Ketua MPR Bambang Soesatyo (Bamsoet) dan Ketua DPD La Nyalla Mattalitti mengajukan pandangan yang sejalan mengenai pentingnya mengembalikan peran lembaga Majelis Permusyawaratan Rakyat (MPR) sebagai institusi tertinggi negara.
Usulan ini, yang dibahas dalam Sidang Tahunan MPR RI, mengemuka dalam konteks Pemilihan Umum (Pemilu) dan potensi situasi darurat. Dalam artikel ini, kita akan mengeksplorasi pandangan Bamsoet dan La Nyalla serta implikasi perubahan tersebut terhadap tata kelola negara.
Usulan Bamsoet dan La Nyalla: Kembali MPR Jadi Lembaga Tertinggi
Ketua Majelis Permusyawaratan Rakyat (MPR), yang bernama Bambang Soesatyo atau sering disapa Bamsoet, mengemukakan sebuah usulan yang mengusulkan agar lembaga MPR kembali mendapatkan kedudukan sebagai lembaga tertinggi dalam negara.

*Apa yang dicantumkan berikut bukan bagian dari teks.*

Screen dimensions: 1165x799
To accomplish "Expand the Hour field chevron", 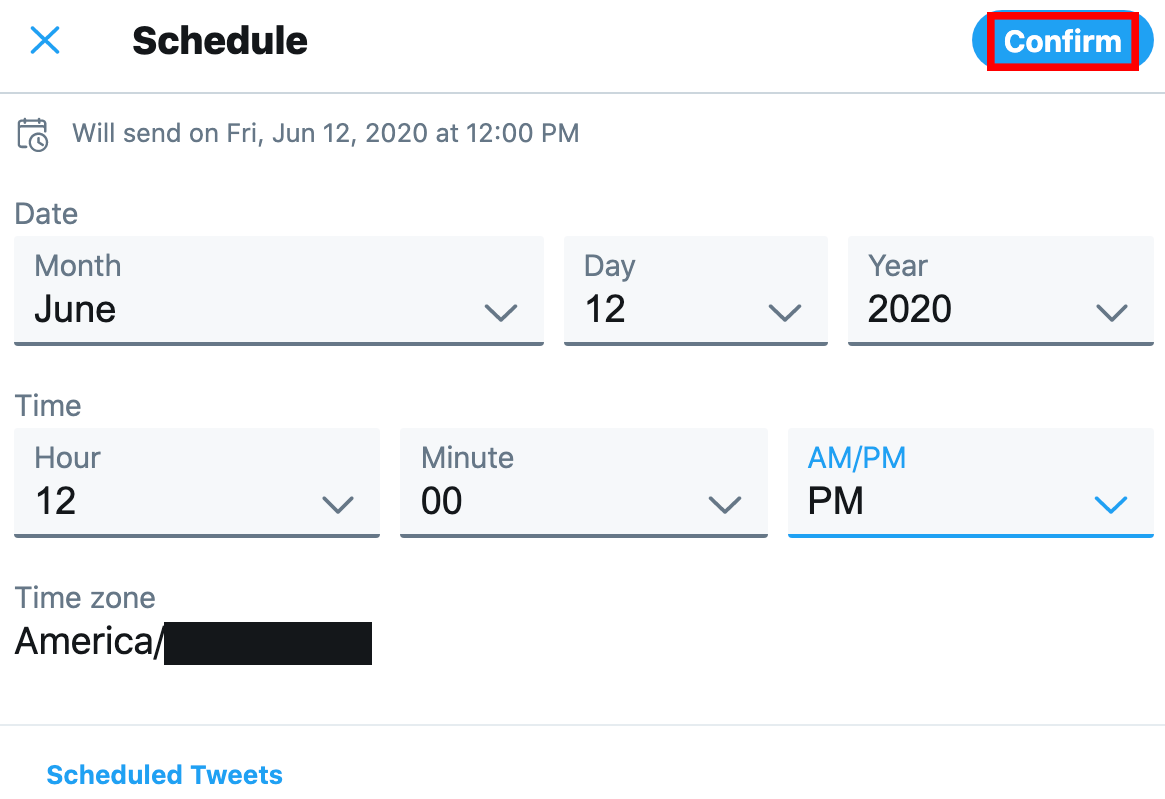I will point(337,504).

Pernyataan ini diungkapkannya saat Sidang Tahunan MPR RI yang digelar di Kompleks MPR/DPR, Senayan, Jakarta, pada hari Rabu tanggal 16 Agustus. Turut hadir dalam sidang ini adalah Presiden Joko Widodo (Jokowi) dan Wakil Presiden Ma’ruf Amin.
Bamsoet menyampaikan bahwa secara ideal, MPR RI seharusnya dipulihkan menjadi lembaga negara yang memiliki posisi paling tinggi, sebagaimana yang pernah diungkapkan oleh Ibu Megawati Soekarnoputri, Presiden Republik Indonesia ke-5, dalam peringatan Hari Jadi ke-58 Lemhannas pada tanggal 23 Mei 2023 yang lalu.
Lebih lanjut, Bamsoet menjelaskan bahwa perubahan dalam Amandemen UUD 1945, yang dijalankan setelah periode Reformasi tahun 1998, telah merubah peran MPR dari lembaga tertinggi negara menjadi hanya lembaga tinggi dalam negara. MPR kini tidak lagi menjadi satu-satunya institusi yang menjalankan kedaulatan rakyat.
Bamsoet juga menggarisbawahi bahwa konsep kedaulatan rakyat, seperti yang tercermin dalam penyelenggaraan Pemilihan Umum (Pemilu) 2024, mengindikasikan upaya nyata untuk memastikan pelaksanaan yang transparan dan jujur. Ia menegaskan bahwa semua pihak telah berusaha keras agar Pemilu tersebut berjalan dengan baik.
Lebih mendalam lagi, Bamsoet membicarakan mengenai pelaksanaan Pemilu yang diadakan setiap lima tahun sekali. Meskipun demikian, ia menyadari bahwa ada potensi ancaman yang tak terduga menjelang Pemilu, seperti bencana alam skala besar, konflik bersenjata, pemberontakan, wabah penyakit, atau bahkan situasi darurat negara.
Implikasi Perubahan MPR Terhadap Pemilu dan Kondisi Darurat
Dalam situasi semacam ini, Bamsoet mengungkapkan bahwa mungkin saja pelaksanaan Pemilu tidak dapat dilakukan sesuai konstitusi. Ini dapat berakibat pada ketidakmungkinan terpilihnya Presiden dan Wakil Presiden melalui hasil Pemilu.
Karena alasan inilah, Bamsoet mempertanyakan siapa yang akan bertanggung jawab secara hukum untuk menghadapi kondisi darurat dan menunda pelaksanaan pemilihan umum jika hal tersebut diperlukan. Ia mencari pemahaman mengenai bagaimana regulasi konstitusional akan diatur dalam situasi di mana Pemilu harus ditunda, sementara masa jabatan Presiden, Wakil Presiden, anggota MPR, DPR, DPD, DPRD, serta anggota kabinet sudah habis.